▶ **Your task**: Go through the listing that follows and report the number of lines with the string "element" in them, nothing more.
══ Source material
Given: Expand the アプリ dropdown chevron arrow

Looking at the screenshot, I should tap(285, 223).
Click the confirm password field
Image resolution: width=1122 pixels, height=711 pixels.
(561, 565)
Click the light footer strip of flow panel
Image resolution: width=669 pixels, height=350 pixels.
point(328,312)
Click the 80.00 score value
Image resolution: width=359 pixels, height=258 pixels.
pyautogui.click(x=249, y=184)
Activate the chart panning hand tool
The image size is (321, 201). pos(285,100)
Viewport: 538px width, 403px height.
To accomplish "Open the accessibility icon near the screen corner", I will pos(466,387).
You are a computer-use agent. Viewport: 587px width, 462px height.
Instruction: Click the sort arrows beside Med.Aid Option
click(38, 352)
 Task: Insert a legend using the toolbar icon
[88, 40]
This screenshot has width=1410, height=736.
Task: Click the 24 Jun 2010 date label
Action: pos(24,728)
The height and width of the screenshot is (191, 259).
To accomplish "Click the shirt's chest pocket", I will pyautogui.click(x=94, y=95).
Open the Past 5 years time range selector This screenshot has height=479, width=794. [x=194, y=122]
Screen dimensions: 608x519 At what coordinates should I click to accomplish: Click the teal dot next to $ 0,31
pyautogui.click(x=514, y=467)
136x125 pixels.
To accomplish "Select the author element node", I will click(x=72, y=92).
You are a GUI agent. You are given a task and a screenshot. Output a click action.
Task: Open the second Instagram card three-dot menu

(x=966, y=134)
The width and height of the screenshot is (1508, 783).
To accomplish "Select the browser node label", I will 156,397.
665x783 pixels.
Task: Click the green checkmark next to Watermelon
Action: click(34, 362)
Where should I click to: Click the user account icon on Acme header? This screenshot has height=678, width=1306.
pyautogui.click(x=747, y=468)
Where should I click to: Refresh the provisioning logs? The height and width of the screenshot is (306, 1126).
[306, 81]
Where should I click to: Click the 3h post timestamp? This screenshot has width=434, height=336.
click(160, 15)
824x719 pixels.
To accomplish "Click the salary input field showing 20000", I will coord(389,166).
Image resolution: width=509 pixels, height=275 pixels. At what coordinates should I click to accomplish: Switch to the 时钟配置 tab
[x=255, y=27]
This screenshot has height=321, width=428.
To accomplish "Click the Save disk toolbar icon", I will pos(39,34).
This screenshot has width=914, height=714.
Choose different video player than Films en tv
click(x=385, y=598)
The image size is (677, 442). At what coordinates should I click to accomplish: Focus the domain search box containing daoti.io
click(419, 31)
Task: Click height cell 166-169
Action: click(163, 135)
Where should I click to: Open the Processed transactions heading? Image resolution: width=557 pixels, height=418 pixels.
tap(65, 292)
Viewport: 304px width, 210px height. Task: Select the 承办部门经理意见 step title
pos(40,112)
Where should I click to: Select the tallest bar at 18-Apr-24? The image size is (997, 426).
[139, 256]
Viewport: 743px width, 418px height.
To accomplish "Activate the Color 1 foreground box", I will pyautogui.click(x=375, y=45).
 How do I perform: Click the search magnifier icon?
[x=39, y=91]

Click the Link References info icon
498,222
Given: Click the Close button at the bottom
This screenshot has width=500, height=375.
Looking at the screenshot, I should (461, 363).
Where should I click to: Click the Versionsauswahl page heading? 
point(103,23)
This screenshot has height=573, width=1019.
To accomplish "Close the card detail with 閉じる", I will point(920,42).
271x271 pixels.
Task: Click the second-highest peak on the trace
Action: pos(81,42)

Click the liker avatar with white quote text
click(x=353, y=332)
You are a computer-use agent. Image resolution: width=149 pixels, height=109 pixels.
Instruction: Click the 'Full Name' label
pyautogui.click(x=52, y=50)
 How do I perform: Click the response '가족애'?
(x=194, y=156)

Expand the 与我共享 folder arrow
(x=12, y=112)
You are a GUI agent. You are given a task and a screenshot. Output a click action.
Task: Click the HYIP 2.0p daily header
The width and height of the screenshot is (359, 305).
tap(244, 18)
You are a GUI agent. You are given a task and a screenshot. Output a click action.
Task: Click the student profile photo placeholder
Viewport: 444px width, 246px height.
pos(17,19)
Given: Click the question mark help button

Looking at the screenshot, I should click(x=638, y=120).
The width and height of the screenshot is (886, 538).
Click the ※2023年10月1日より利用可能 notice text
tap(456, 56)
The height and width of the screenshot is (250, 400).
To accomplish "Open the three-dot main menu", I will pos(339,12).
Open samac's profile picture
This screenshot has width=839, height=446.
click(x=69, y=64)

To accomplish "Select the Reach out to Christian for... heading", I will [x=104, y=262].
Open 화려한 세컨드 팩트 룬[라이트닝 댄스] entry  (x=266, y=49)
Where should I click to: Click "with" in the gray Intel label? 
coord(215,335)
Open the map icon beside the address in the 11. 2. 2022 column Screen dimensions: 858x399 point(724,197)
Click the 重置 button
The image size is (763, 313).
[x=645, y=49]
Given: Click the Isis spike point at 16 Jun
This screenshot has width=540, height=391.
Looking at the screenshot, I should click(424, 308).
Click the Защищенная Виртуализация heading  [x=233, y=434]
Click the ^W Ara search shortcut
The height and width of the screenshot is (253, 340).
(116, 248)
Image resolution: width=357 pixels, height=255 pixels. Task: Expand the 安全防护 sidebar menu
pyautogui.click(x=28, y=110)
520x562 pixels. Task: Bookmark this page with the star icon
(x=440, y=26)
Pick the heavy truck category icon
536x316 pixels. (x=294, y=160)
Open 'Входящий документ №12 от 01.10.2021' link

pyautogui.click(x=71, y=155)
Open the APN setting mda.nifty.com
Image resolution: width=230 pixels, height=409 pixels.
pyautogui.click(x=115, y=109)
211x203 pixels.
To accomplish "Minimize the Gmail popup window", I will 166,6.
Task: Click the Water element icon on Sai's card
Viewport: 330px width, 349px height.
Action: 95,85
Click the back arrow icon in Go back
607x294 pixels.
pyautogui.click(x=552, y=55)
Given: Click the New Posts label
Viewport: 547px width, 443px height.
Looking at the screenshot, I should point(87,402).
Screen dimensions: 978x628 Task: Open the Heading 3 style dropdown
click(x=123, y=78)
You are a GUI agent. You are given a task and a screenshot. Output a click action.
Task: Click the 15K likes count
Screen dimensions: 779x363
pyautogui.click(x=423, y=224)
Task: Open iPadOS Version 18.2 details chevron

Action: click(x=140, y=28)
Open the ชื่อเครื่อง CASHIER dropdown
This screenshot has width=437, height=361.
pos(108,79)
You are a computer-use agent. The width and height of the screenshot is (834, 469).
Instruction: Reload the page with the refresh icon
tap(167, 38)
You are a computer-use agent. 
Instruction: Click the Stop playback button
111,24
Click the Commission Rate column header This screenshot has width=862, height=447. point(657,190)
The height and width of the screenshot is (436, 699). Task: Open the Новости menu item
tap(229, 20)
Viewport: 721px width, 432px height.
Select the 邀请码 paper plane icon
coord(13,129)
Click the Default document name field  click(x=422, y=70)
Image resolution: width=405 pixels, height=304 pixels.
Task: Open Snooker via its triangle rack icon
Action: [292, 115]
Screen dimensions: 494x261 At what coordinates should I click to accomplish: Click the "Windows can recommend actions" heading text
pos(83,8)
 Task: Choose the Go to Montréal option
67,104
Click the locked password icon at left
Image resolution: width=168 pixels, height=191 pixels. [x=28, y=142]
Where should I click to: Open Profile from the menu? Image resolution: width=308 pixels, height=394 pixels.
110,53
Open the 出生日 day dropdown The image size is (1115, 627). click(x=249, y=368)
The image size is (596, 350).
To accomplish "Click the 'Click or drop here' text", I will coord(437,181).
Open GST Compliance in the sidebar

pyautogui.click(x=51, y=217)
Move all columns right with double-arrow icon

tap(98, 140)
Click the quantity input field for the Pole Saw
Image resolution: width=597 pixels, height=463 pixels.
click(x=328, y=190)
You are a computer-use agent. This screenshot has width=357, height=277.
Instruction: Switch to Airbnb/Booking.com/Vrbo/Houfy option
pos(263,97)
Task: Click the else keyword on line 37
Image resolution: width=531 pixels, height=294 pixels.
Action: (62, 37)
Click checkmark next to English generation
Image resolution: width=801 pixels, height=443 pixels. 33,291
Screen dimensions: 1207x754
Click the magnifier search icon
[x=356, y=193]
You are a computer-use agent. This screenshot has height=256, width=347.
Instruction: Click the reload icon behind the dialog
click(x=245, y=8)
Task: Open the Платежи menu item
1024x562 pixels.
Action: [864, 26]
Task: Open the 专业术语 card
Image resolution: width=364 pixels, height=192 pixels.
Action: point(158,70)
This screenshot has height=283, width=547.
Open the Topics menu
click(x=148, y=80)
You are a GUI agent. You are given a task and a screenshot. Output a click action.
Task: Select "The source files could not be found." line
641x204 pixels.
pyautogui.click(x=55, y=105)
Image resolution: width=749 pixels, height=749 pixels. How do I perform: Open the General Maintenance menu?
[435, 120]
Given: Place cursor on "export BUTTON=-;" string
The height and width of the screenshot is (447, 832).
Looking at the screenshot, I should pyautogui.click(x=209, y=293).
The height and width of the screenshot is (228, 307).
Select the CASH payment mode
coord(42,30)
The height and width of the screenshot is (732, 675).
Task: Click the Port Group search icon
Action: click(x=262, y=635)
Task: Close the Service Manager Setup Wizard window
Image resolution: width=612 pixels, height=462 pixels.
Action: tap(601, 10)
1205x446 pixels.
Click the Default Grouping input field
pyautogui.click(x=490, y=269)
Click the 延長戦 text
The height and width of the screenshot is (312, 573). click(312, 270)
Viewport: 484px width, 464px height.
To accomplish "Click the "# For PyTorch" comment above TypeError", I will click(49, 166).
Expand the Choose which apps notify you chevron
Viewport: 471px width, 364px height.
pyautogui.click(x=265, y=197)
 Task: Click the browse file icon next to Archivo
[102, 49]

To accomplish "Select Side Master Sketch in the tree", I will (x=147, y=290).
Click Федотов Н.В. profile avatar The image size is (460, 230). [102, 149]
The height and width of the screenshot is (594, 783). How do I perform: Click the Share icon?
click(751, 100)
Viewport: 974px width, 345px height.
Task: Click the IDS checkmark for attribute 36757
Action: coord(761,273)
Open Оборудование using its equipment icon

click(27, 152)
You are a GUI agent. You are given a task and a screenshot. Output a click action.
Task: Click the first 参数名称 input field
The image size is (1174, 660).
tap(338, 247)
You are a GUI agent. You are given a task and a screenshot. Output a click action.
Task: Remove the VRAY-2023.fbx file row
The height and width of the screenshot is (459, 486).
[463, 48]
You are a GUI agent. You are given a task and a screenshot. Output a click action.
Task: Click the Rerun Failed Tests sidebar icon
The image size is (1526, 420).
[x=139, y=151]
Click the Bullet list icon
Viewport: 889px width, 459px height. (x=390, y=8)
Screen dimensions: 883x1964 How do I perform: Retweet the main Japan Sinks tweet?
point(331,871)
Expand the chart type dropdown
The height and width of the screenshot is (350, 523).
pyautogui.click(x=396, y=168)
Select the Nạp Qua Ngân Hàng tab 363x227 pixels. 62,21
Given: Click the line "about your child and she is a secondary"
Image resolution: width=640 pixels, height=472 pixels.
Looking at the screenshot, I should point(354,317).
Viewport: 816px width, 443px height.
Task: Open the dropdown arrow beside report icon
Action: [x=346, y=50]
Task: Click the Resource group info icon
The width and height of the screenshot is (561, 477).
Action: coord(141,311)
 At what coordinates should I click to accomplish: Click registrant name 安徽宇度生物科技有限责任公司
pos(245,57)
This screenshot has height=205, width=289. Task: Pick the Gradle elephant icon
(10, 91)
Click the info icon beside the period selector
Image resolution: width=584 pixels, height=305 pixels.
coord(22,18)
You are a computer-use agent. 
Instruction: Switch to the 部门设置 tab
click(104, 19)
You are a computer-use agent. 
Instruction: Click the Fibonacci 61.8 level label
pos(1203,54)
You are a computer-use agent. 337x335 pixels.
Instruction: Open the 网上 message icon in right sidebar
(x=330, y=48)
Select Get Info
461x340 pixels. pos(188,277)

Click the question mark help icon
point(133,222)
════
▶ **Response to this exercise**: 2